------ TESTO FORNITO ------

Oppure di contaminare lessico e dialetti per scoprire che c’è chi l’anguria, solenne epilogo di ogni scorpacciata ferragostana, la chiama cocomero o mellone d’acqua, e altri che, se vogliono davvero un melone, chiedono il popone, per la nostra fin troppo facile ilarità. Affreschi del tutto simili popolano l’immaginario collettivo, insieme alle partite di volley all’ultima goccia di sudore o alle gite spericolate su pedalò perennemente sotto la linea di galleggiamento per il carico umano straordinario.
Intorno a questi riti l’estate diffonde una specie di magia, gettando polvere di stelle anche sui flashback più ansiogeni: la vigilia febbrile, con mia madre che accumula bagagli lungo il corridoio mentre mio padre batte convulsamente sui tasti della macchina da scrivere l’ultima consegna prima di partire, o l’onta incancellabile d’essere prelevata come un’evasa dal falò sulla spiaggia più cool dell’estate per sopraggiunti limiti d’orario.

------ DATI FORNITI ------

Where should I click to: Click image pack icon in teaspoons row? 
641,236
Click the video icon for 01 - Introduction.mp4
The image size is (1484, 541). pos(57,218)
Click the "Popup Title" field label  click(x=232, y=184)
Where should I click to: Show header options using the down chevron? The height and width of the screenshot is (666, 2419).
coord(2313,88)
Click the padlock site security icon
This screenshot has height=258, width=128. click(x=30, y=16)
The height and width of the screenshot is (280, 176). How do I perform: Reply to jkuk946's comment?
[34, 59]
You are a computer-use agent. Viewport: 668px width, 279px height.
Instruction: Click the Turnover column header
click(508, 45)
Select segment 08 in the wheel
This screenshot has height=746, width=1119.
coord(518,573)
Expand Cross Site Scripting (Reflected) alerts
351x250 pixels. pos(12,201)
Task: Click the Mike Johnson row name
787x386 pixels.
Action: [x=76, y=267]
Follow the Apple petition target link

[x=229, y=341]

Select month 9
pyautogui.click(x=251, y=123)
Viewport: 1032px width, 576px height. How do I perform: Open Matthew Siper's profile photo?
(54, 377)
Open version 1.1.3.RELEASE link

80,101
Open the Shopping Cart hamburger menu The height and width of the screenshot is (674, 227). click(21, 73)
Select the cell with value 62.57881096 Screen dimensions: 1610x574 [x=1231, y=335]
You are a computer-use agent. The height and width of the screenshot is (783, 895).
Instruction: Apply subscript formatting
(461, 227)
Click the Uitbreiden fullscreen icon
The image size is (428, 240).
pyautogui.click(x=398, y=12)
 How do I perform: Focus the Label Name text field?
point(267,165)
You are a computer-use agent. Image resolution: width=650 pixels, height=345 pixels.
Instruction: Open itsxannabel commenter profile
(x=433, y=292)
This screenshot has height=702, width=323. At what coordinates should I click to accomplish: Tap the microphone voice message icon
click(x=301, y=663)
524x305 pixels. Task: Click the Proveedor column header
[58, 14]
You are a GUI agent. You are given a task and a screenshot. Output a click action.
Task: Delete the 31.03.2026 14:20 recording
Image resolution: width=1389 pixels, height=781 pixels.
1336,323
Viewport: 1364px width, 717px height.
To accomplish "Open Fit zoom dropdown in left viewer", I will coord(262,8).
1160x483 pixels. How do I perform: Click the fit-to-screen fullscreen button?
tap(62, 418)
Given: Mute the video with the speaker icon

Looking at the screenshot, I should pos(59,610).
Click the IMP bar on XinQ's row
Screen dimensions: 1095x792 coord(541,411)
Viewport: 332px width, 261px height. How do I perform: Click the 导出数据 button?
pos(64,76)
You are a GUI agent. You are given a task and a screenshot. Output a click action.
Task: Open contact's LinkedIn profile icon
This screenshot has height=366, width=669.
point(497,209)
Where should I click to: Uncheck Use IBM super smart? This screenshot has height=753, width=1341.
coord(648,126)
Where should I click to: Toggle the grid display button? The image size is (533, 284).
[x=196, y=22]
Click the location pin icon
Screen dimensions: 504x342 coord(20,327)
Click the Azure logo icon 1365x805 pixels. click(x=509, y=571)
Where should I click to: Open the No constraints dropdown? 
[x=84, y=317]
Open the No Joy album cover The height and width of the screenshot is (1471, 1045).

------

- [COSA FARE] Riporta dal testo sui riti estivi il passo compreso tra "Intorno a questi" e "sopraggiunti limiti d’orario.", estremi inclusi. Le voci sono materiale a parte, distinto dal testo.

- [COMPITO SVOLTO]
Intorno a questi riti l’estate diffonde una specie di magia, gettando polvere di stelle anche sui flashback più ansiogeni: la vigilia febbrile, con mia madre che accumula bagagli lungo il corridoio mentre mio padre batte convulsamente sui tasti della macchina da scrivere l’ultima consegna prima di partire, o l’onta incancellabile d’essere prelevata come un’evasa dal falò sulla spiaggia più cool dell’estate per sopraggiunti limiti d’orario.